| TÂCHES À EFFECTUER |
A) Pour chacune des affirmations suivantes, indiquez par oui ou par non si elle concorde avec l’extrait fourni, en citant textuellement les mots qui permettent de trancher : (i) Le blanc de l’hiver a protégé la terre du froid. (ii) Le travail du jardinier pèse davantage que les beautés que la nature produit d’elle-même. (iii) Les interventions du jardinier doivent aller à l’encontre des forces en présence.
B) Recopiez fidèlement le passage de l’extrait fourni qui commence par « L’hiver a fui… » et se poursuit jusqu’à « le petit doigt! ».

| EXTRAIT FOURNI |
* * *

L’hiver a fui… dans l’ordre des choses. Où est allé tout ce blanc? disait l’autre. Il a protégé la terre du froid mordant et il a servi de toile de fond au processus de création qui amorce son cours, irrémédiable. Car le miracle se produira une fois de plus. Il va prendre forme et s’épanouir sous nos yeux. Les forces de vie orchestreront la transformation et nous serons les témoins ravis de ce foisonnement cyclique saisonnier bénéfique et cela, sans qu’on ait à lever le petit doigt!

Or, pour peu que le jardinier lève le petit doigt, il aura tôt fait de s’investir tout entier dans son projet. Mais en comparaison avec les beautés que la nature générera d’elle-même, la part investie par le travail du jardinier équivaudra à une goutte d’eau dans l’océan! L’important étant que ses interventions soient orientées dans le sens des forces en présence; le jardinier «surfe» littéralement sur la vague déferlante et complètement enthousiaste du règne végétal qui répond «présent» et qui, ce faisant, réagit par un «OUI!» à la plus ardente stimulation qui soit! C’est un exemple à suivre, on embarque! C’est plus fort que nous!

* * *

| EXTRAIT DES DONNÉES |
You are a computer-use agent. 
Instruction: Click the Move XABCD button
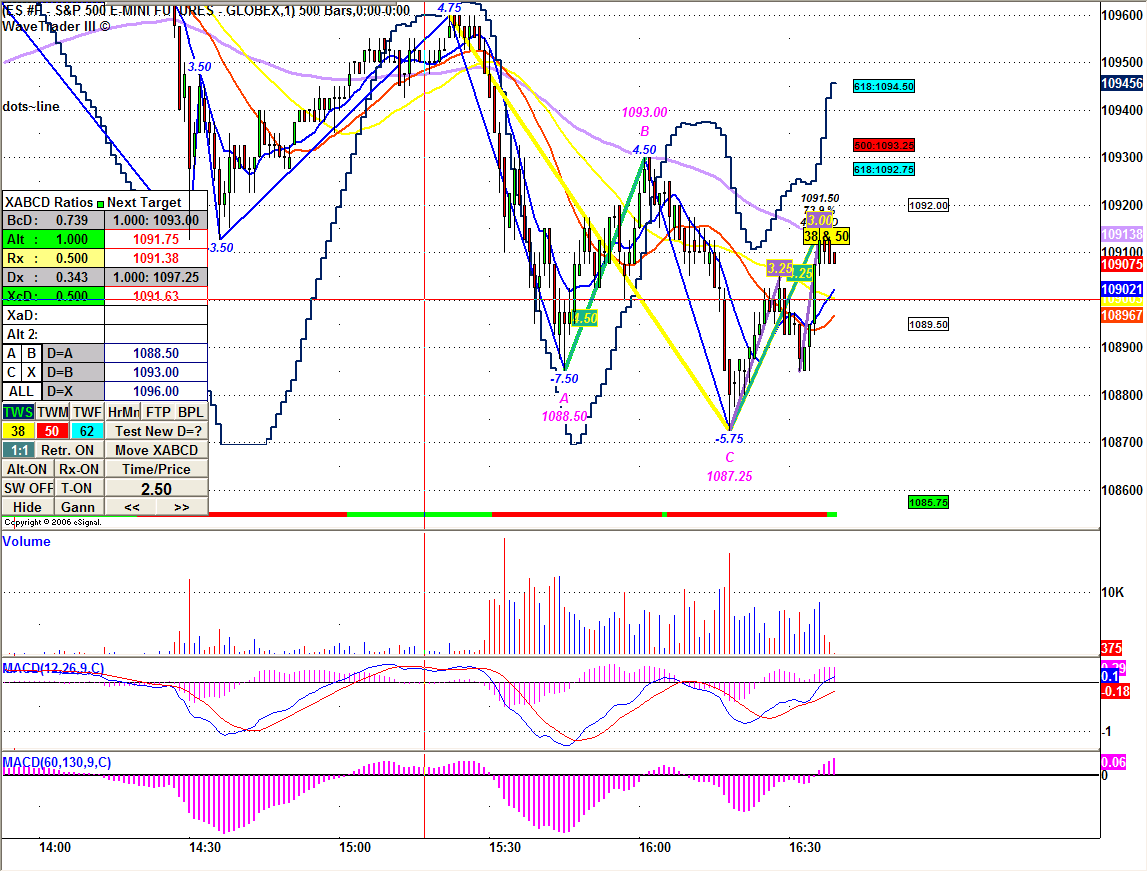coord(156,450)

* * *

| RÉPONSES AUX TÂCHES |
A)
(i) Oui : « Il a protégé la terre du froid mordant ».
(ii) Non : « la part investie par le travail du jardinier équivaudra à une goutte d’eau dans l’océan! »
(iii) Non : « L’important étant que ses interventions soient orientées dans le sens des forces en présence ».

B)
L’hiver a fui… dans l’ordre des choses. Où est allé tout ce blanc? disait l’autre. Il a protégé la terre du froid mordant et il a servi de toile de fond au processus de création qui amorce son cours, irrémédiable. Car le miracle se produira une fois de plus. Il va prendre forme et s’épanouir sous nos yeux. Les forces de vie orchestreront la transformation et nous serons les témoins ravis de ce foisonnement cyclique saisonnier bénéfique et cela, sans qu’on ait à lever le petit doigt!